The following are in scope for security reports:

  • packages/core — runtime, scheduler, dispatcher, session manager, message bus, gateway, credential vault, tool sandbox, memory system
  • packages/cliabf CLI commands, including auth, init, dev, run, migrate
  • packages/dashboard — Next.js dashboard, all API routes, setup wizard
  • Built-in tools — all tools shipped in packages/core/src/tools/
  • Provider plugins — Anthropic, OpenAI, Ollama integrations
  • Seed-to-company pipeline — parser, analyzer, apply modules

The following are out of scope:

  • Third-party MCP servers configured by operators
  • Custom tools written by operators (see note below)
  • Vulnerabilities in upstream dependencies that have not been incorporated into ABF
  • Social engineering or phishing attacks

Security Architecture

ABF is built around six security pillars. A full description of each is in CLAUDE.md under "Security Architecture".

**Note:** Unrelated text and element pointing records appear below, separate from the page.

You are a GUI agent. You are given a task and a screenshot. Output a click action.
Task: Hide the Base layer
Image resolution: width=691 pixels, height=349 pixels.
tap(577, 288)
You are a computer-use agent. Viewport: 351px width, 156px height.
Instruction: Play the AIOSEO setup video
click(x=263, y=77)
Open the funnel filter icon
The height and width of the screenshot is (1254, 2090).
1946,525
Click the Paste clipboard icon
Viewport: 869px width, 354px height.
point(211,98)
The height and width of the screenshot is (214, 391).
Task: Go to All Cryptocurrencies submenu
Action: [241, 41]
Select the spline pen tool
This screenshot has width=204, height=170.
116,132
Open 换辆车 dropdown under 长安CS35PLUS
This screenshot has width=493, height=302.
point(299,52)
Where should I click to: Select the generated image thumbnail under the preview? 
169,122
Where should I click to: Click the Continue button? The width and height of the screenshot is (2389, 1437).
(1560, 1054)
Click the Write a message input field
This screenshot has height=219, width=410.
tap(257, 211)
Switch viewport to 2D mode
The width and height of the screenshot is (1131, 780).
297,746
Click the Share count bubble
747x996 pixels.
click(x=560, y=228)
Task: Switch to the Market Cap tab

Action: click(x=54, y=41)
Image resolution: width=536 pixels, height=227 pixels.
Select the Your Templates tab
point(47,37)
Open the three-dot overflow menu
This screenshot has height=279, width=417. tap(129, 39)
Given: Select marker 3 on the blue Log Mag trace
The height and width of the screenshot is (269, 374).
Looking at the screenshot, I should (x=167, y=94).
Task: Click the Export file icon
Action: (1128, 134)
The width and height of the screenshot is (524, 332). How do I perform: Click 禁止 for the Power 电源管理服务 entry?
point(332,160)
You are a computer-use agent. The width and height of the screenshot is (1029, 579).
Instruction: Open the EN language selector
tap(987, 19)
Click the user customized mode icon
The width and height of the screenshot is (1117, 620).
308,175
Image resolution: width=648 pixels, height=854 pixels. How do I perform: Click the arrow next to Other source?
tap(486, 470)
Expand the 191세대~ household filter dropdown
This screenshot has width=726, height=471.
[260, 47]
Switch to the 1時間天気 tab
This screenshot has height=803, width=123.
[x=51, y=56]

  1. Least Privilege — Agents start with zero permissions. Access is explicitly granted per agent and enforced by the runtime, not by the LLM.
  2. OAuth-Only — No raw credentials are stored. Scoped tokens are used throughout. Auto-rotation is supported with one-click revocation from the Dashboard.
  3. Sandboxed Execution — Every tool call is isolated. The sandbox is destroyed after execution.
  4. Managed Tools — The tool surface is locked to operator-approved tools. Agents cannot install tools at runtime.
  5. Memory Integrity — Agent history is append-only. Checksums and anomaly detection guard against memory poisoning. Snapshot rollback is supported.
  6. Containment First — The system assumes compromise is possible. Blast radius is minimized through isolation, and rapid rebuild is a design goal.

The runtime also defends against prompt injection through source tagging, content isolation (external content is treated as data, not instructions), an injection detector, and output validation against behavioral_bounds before any action is executed.

Note on Custom Tools

Custom tools (.tool.js files in your project) run in-process without container isolation. They are treated as operator-trusted code — equivalent to any other code you deploy. Review custom tools carefully before enabling them. ABF does not sandbox or restrict custom tool code beyond the behavioral bounds defined in agent YAML.

If you are distributing custom tools to others, follow the same security practices you would apply to any JavaScript package: audit dependencies, avoid credential access, and document what the tool does.

Disclosure Policy

We follow coordinated disclosure. We ask that reporters:

  • Allow us the response window above before any public disclosure
  • Avoid accessing user data or degrading service during research
  • Act in good faith

We will credit researchers in the release notes for the patched version unless they prefer to remain anonymous.